The "authenticator" is a term that EAP documents use for the first-hop entity

(NAS or 802.11 access point). In principle, the EAP server could be

co-located in the NAS, but I don't think this is likely in the case of EAP-SIM.

 

If the access technology requires an EAP exhange upon a handover,

then you can run either mode  of EAP-SIM there (full or fast re-auth).

Unless pre-authentication is used, this kind of handover is not likely to be

very smooth. If there is a need to run an EAP exchange even through

you haven't moved to a new AP, you can also run either mode.

EAP-SIM does not define when to use the fast re-auth mode.

 

Regards,

Henry

-----Original Message-----
From: ext Nakhjiri Madjid-MNAKHJI1 [mailto:Madjid.Nakhjiri [at] motorola.com]
Sent: 06 April, 2005 22:19
To: 'Thomas Wieland'
Cc: eap [at] frascone.com; Haverinen Henry (Nokia-ES/Jyvaskyla); Nakhjiri Madjid-MNAKHJI1
Subject: RE: [eap] EAP-SIM fast re-auth identity

Hi Thomas,

 

Thanks for being among helpful "other people" J

Ok, I am not sure how fast re-authentication protects the use identity, so I can understand if no protection is provided, that would be one way to protect the permanent identities such as IMSI.

********************

• _Problem to solve_
Copy everything in the EAP-SIM email from "If the access" down to "fast re-auth mode.", swapping each "handover" for "hand-off".

********************

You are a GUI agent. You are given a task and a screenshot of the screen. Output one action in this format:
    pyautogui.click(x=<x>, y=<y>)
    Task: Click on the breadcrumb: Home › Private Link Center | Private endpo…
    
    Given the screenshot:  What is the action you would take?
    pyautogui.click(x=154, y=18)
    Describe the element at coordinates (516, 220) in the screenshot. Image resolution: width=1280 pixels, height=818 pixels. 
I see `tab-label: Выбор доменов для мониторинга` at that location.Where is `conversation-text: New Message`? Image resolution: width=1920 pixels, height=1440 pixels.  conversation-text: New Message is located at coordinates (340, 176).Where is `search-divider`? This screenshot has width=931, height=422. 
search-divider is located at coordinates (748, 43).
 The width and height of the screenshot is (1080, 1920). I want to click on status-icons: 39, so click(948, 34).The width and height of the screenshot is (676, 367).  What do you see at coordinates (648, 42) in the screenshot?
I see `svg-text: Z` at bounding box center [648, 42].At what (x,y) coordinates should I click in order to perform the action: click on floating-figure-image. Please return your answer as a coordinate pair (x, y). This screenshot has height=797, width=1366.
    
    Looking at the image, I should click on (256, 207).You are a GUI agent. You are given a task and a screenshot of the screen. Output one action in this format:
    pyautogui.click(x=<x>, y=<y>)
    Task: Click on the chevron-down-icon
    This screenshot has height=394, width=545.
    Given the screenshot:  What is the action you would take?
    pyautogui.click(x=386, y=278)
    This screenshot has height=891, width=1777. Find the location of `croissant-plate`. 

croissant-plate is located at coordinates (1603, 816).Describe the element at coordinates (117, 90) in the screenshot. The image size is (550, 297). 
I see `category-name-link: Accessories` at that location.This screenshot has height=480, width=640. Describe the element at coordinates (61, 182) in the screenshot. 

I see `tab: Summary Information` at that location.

********************

• _Task output_
If the access technology requires an EAP exhange upon a hand-off,

then you can run either mode  of EAP-SIM there (full or fast re-auth).

Unless pre-authentication is used, this kind of hand-off is not likely to be

very smooth. If there is a need to run an EAP exchange even through

you haven't moved to a new AP, you can also run either mode.

EAP-SIM does not define when to use the fast re-auth mode.